- Leader of the Shura Council: Amien Rais
- General Chairman: Ridho Rahmadi
- Secretary-General: Taufik Hidayat
- Founded: 29 April 2021; 5 years ago
- Split from: National Mandate Party
- Headquarters: Jakarta
- Youth wing: Garda Ummat (Guard of the Ummah) Laskar Ummat (Army of the Ummah) Kabah Ummat (Kaaba of the Ummah)
- Women's wing: Permata Ummat (Gems of the Ummah)
- Ideology: Pancasila Democracy Islamism Religious conservatism Anti-secularism Religious nationalism Panislamism Islamic fundamentalism Right-wing populism Faction: Religious pluralism
- Political position: Right-wing to Far-right Faction: Centre-right
- National affiliation: Coalition of Change for Unity (2023–2024); Advanced Indonesia Coalition Plus (since 2024);
- Slogan: Lawan Kezaliman, Tegakkan Keadilan (Fight Tyranny, Uphold Justice)
- Anthem: Mars Partai Ummat (Ummah Party March)
- Ballot number: 24
- DPR seats: 0 / 580
- DPRD I seats: 0 / 2,372
- DPRD II seats: 20 / 17,510

Website
- partaiummat.id

= Ummah Party =

Political party in Indonesia

The Ummah Party (Partai Ummat), is a political party in Indonesia. Party formation was announced on 1 October 2020 and the party was officially established on 29 April 2021.

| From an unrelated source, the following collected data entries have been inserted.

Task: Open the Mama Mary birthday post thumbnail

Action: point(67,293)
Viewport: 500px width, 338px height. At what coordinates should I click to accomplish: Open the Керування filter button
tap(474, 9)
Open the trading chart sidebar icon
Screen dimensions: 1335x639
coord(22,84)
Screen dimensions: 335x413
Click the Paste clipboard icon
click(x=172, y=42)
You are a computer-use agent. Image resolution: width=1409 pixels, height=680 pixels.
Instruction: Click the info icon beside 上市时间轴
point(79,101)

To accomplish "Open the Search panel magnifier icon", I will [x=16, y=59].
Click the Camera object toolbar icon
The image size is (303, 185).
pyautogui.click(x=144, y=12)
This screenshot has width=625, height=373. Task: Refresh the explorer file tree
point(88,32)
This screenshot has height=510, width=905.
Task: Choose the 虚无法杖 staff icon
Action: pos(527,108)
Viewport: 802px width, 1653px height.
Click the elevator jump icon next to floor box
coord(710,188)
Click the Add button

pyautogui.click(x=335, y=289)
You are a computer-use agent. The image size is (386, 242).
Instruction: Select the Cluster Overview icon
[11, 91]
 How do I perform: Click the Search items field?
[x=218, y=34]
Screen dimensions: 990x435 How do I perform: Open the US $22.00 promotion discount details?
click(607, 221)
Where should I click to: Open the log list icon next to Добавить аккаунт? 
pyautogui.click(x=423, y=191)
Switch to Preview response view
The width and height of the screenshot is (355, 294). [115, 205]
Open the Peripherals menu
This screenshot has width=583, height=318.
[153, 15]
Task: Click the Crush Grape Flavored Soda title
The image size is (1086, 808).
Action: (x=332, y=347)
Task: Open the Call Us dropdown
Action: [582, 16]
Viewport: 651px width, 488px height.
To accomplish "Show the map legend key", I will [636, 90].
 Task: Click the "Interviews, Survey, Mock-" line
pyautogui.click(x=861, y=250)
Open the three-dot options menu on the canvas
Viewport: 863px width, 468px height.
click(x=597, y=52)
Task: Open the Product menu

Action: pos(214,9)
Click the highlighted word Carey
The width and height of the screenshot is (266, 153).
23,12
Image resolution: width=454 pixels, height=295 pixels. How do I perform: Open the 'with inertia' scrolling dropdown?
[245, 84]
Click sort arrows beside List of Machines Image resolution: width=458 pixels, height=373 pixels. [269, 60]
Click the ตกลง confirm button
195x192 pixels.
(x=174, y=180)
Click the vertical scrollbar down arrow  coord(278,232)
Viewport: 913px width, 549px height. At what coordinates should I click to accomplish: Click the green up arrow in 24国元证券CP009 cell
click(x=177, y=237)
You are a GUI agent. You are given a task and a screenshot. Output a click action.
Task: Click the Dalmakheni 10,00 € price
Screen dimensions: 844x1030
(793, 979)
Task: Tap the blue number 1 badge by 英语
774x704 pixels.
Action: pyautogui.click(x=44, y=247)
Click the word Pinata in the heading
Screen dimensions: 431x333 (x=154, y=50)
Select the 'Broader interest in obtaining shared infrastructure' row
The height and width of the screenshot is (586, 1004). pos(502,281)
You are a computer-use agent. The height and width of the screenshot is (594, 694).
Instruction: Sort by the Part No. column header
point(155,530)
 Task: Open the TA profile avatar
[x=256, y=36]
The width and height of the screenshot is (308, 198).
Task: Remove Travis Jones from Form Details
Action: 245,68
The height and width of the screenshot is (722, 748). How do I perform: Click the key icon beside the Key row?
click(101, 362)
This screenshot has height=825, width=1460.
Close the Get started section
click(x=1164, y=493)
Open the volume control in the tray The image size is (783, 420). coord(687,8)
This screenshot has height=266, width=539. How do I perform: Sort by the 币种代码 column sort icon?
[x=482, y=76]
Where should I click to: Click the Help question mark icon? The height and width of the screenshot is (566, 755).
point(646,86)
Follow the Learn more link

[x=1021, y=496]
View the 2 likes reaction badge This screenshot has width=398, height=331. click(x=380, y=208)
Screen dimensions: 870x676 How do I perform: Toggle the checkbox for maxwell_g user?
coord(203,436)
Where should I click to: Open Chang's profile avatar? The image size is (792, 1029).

The party was founded by former chairman of the National Mandate Party's advisory board, Amien Rais. Amien, an Islamic modernist-turned-Islamic conservative, became chairman after an internal rift in the party over support for Jokowi's administration.

The party aimed to attract Islamic populists, whose presence heightened during the Aksi Bela Islam period. The party, despite claiming to be a "Pancasila-based party", recruited many notable Islamic right-wing figures within their rank and carried out Islamic right-wing agendas.

Ansufri Idrus Sambo, former "Spiritual Teacher" of Prabowo Subianto, leader of Garda 212 and former Presidium Alumni 212 leader, is one of the many Indonesian Islamic right-wing figures who joined the party. The Garda 212 is an unofficial political tool intended for Aksi Bela Islam alumni, but succeeded in providing channels and support for the alumni to become legislative candidates during 2019 Indonesian general election. The organization is also notable for launching numerous Islamic populist themed conspiracy theories, including one which claimed that the 2018 Surabaya bombings were a false flag attack.

== Ideology ==
The party describes itself as engaging in identity politics, claiming that it aligns with Pancasila values, and opposes secularism on the grounds that politics without religion will lose directions.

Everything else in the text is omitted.